====== Data listing

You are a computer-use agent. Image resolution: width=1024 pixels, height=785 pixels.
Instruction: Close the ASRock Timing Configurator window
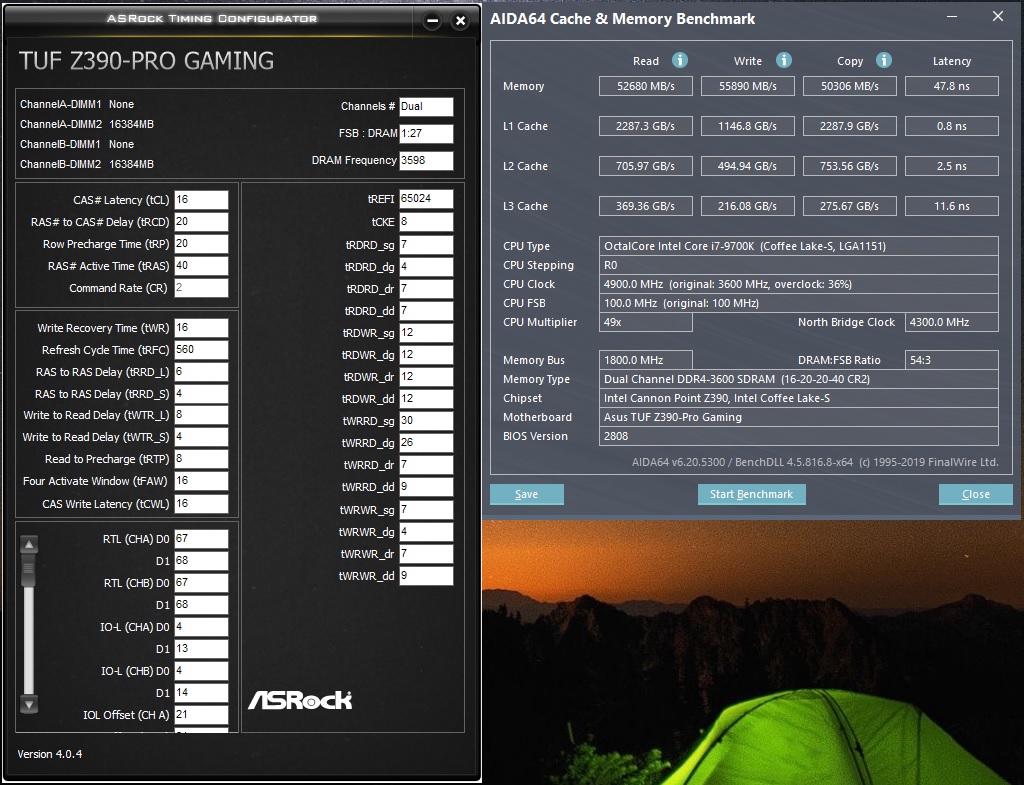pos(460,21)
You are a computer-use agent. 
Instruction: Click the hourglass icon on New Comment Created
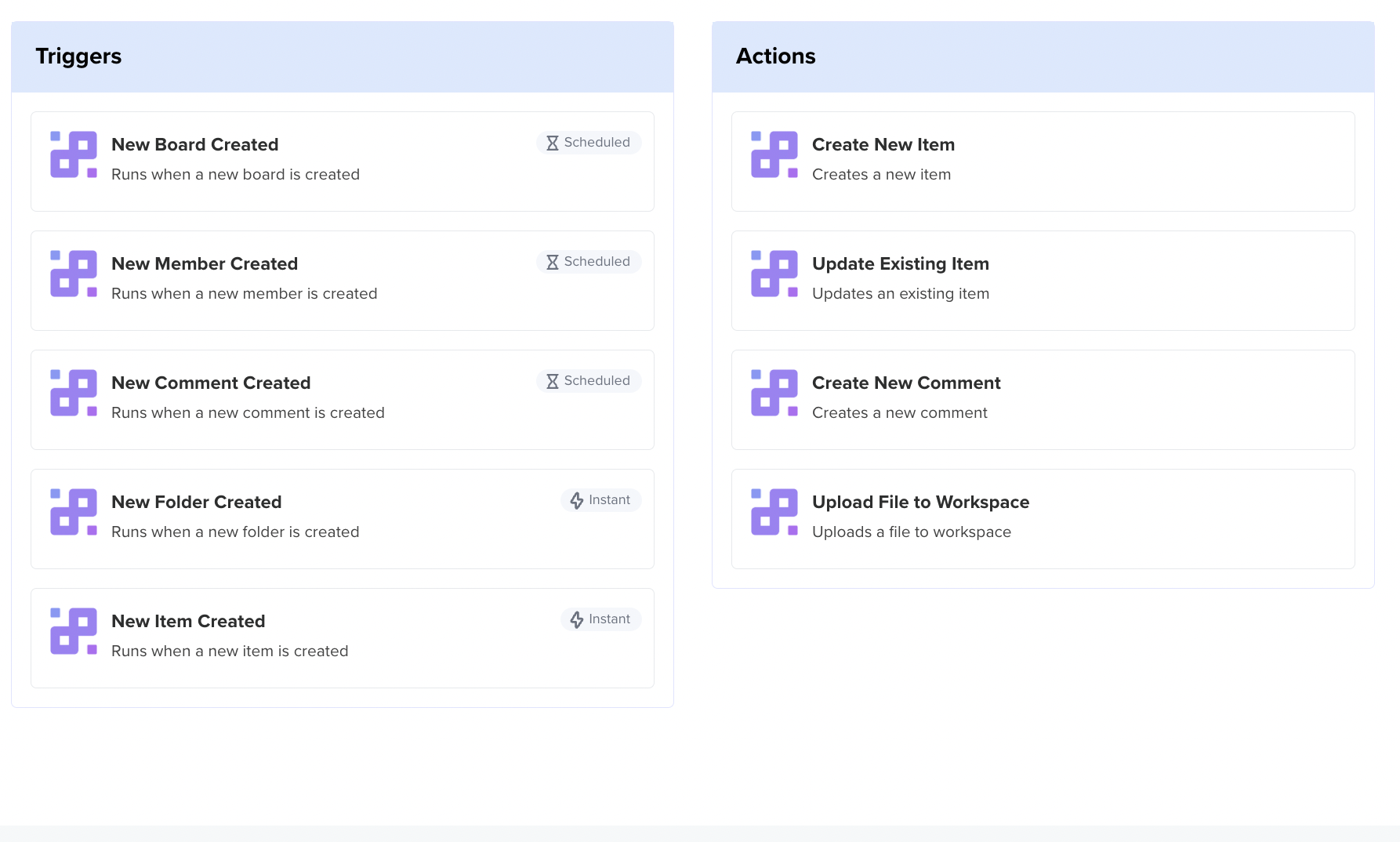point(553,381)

============

◆ **Task directions**: Please output the records above exactly, without the pictures.

◆ **Final answer**:
You are a computer-use agent. Image resolution: width=1024 pixels, height=785 pixels.
Instruction: Close the ASRock Timing Configurator window
pos(460,21)
You are a computer-use agent. 
Instruction: Click the hourglass icon on New Comment Created
point(553,381)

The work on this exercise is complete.